# Bergamot plus Palmarosa plus ylang



## Woodi (Nov 12, 2009)

Oh my does this smell heavenly! Just made yesterday, unmolded this morning.







I swirled in 1 Tbsp pink clay at light trace, and like the patterns this time...but I only made 14 bars! silly me, must make another batch of this scent. It's gorgeous!
---------------------------------------------------------------


However, I also mixed up another eo blend (oh I'm having entirely too much fun with this) . 

All eo's, by weight:
orange .1 oz
palmarosa .25 oz
bay .05
clove .05
ylang ylang .5
lime .05

I need 1.5 ounces total, have only 1.05. So will top it with more of some of the above.

here, sniff this and tell me how you like it so far:


----------



## Ollieblue (Nov 12, 2009)

.............


----------



## artisan soaps (Nov 12, 2009)

..


----------



## Bubbles Galore (Nov 13, 2009)

Mmmmm, looks yummy. Wish I had sniffaputer.  :wink:


----------



## vivcarm (Nov 15, 2009)

They look beautiful and I bet they smell gorgeous too!


----------



## soapbubble (Nov 16, 2009)

Mmmmmmmmmmmm.....ylang ylang!!

Request -
Write what comes next in the forum thread about the bergamot, palmarosa and ylang soap, picking up after its last post. The items that follow come from an unrelated source.

Information shown -
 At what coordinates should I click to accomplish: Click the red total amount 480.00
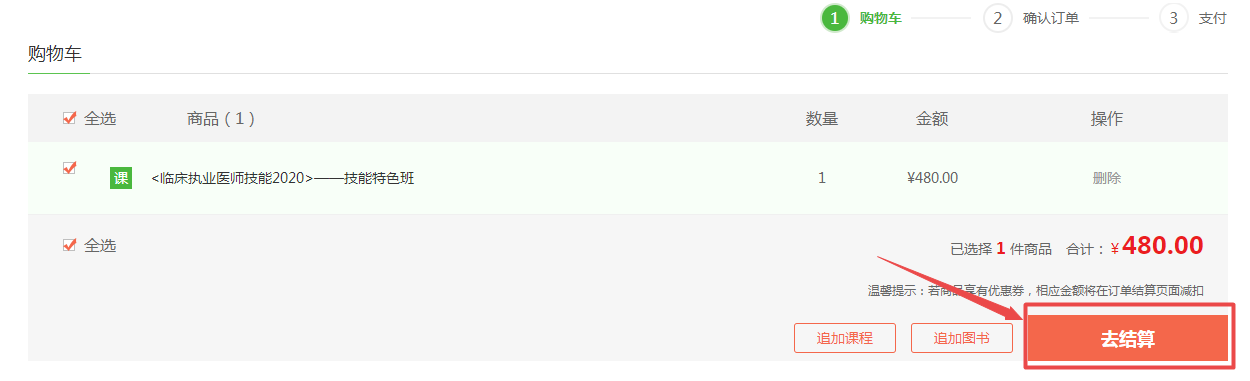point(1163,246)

--

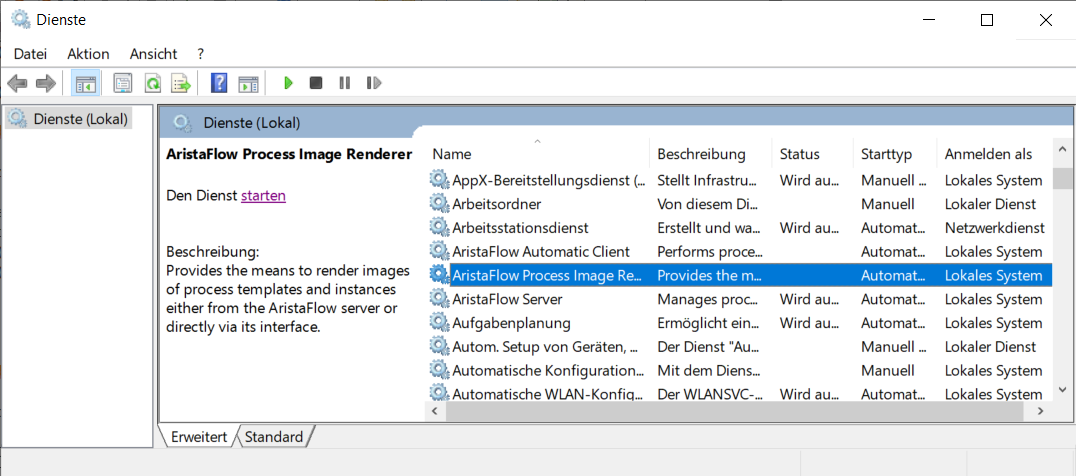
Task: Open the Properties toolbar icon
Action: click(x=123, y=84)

Answer to this exercise -
beautiful soap!


----------



## topcat (Nov 16, 2009)

That's just gorgeous Diane!  I wish I could smell it but my smellivison is broke atm 

Tanya


----------



## Zenobiah (Nov 18, 2009)

Ditto what artisan soaps said.


----------



## Woodi (Dec 1, 2009)

oh, artisan's comment is gone!....now I wonder what she said.....

did you take it back, artisan?


----------



## Bubbles Galore (Dec 2, 2009)

All of Artisan's posts are gone.


----------



## MagiaDellaLuna (Dec 2, 2009)

Bubbles Galore said:
			
		

> All of Artisan's posts are gone.



I wondered what had happened to her. That is a real pity.


----------



## MagiaDellaLuna (Dec 2, 2009)

I have also not seen Absinthe in quite a while.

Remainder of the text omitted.